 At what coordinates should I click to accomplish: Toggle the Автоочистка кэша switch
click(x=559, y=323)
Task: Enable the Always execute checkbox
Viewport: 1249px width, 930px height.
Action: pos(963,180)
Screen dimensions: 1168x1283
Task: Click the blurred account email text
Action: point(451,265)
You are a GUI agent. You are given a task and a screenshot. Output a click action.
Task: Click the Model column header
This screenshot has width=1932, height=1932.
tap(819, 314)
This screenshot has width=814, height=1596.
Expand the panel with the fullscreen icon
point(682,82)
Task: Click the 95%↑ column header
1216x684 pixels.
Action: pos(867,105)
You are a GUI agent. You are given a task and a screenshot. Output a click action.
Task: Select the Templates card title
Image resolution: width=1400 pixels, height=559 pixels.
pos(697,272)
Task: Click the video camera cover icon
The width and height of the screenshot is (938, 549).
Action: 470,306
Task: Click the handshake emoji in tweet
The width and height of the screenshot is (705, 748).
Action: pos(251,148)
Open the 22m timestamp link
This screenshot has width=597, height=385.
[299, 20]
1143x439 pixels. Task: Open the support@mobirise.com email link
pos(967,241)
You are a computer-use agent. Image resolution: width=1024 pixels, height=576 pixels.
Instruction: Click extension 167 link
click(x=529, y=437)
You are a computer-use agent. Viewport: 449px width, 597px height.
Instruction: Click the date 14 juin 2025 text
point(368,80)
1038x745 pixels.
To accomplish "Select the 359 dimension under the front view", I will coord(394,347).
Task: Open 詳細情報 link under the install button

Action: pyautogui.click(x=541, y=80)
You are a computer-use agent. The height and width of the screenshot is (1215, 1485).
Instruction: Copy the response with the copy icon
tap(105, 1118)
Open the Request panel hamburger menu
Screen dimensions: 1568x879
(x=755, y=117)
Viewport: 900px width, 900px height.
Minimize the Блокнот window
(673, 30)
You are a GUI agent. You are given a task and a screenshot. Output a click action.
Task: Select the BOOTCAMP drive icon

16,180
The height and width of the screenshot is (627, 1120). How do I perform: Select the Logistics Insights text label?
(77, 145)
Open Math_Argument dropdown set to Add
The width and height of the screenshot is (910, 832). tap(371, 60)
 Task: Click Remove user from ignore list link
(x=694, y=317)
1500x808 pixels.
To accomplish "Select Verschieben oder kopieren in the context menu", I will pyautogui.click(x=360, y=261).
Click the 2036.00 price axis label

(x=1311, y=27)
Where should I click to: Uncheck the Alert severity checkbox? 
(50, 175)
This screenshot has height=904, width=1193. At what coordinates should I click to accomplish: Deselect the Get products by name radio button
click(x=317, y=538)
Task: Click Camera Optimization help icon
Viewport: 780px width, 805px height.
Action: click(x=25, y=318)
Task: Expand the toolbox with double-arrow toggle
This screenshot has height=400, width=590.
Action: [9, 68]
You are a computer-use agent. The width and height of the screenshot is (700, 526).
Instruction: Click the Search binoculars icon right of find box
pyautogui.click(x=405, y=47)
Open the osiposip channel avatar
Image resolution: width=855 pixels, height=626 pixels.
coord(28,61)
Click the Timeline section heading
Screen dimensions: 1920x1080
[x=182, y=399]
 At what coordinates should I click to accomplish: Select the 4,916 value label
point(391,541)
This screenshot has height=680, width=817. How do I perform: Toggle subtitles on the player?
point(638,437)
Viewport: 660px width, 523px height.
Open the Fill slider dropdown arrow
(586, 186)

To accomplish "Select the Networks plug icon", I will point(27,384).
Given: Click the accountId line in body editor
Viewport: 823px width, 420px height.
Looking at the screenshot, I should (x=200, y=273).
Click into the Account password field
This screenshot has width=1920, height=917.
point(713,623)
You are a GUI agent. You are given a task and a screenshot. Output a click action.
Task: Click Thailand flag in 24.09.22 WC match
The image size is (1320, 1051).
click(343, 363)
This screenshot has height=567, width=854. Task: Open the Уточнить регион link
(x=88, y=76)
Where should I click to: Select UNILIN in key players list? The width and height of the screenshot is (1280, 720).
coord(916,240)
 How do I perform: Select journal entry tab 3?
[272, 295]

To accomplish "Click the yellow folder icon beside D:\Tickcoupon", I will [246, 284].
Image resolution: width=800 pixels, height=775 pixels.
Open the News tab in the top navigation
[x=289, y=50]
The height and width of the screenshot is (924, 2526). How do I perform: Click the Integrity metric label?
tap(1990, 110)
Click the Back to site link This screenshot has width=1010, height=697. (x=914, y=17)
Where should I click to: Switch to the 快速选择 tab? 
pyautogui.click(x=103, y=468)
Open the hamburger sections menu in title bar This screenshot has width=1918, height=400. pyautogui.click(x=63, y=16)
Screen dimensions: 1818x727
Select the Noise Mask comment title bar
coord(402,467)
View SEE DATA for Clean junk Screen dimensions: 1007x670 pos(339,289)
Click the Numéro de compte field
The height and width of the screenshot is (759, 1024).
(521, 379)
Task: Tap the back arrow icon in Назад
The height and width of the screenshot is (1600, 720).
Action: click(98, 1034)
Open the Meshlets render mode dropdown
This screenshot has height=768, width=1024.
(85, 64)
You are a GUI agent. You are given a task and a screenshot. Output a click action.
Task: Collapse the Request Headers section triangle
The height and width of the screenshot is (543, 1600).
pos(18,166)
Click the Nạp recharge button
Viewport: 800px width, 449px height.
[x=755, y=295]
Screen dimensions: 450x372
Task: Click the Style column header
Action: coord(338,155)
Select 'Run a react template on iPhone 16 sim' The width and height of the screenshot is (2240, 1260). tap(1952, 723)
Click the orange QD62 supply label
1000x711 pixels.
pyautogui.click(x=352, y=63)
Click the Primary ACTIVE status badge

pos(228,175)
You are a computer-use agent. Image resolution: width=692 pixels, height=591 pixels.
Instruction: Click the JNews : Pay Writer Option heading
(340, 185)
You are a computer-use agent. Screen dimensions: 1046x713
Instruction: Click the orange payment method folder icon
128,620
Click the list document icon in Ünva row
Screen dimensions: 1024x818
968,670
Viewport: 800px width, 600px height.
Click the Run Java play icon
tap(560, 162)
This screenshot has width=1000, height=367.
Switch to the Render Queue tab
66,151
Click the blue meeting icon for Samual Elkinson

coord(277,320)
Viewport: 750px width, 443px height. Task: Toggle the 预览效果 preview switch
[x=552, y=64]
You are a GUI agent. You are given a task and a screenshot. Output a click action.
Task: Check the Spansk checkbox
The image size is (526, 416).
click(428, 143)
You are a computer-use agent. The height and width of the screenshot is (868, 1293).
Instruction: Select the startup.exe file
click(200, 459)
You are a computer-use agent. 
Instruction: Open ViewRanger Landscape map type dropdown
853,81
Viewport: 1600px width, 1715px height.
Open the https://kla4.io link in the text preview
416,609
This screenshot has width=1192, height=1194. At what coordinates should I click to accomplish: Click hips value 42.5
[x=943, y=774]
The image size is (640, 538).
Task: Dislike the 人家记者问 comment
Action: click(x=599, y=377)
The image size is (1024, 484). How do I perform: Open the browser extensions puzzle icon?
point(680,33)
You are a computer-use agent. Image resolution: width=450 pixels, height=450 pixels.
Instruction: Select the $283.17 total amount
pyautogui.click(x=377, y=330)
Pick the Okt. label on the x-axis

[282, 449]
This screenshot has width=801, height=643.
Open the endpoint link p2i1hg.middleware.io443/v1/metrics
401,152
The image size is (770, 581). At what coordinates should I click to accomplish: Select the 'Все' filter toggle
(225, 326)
====================
Copy all lines of the material above where the string "hamburger" occurs.

__TASK ANSWER__
Open the Request panel hamburger menu
Open the hamburger sections menu in title bar This screenshot has width=1918, height=400. pyautogui.click(x=63, y=16)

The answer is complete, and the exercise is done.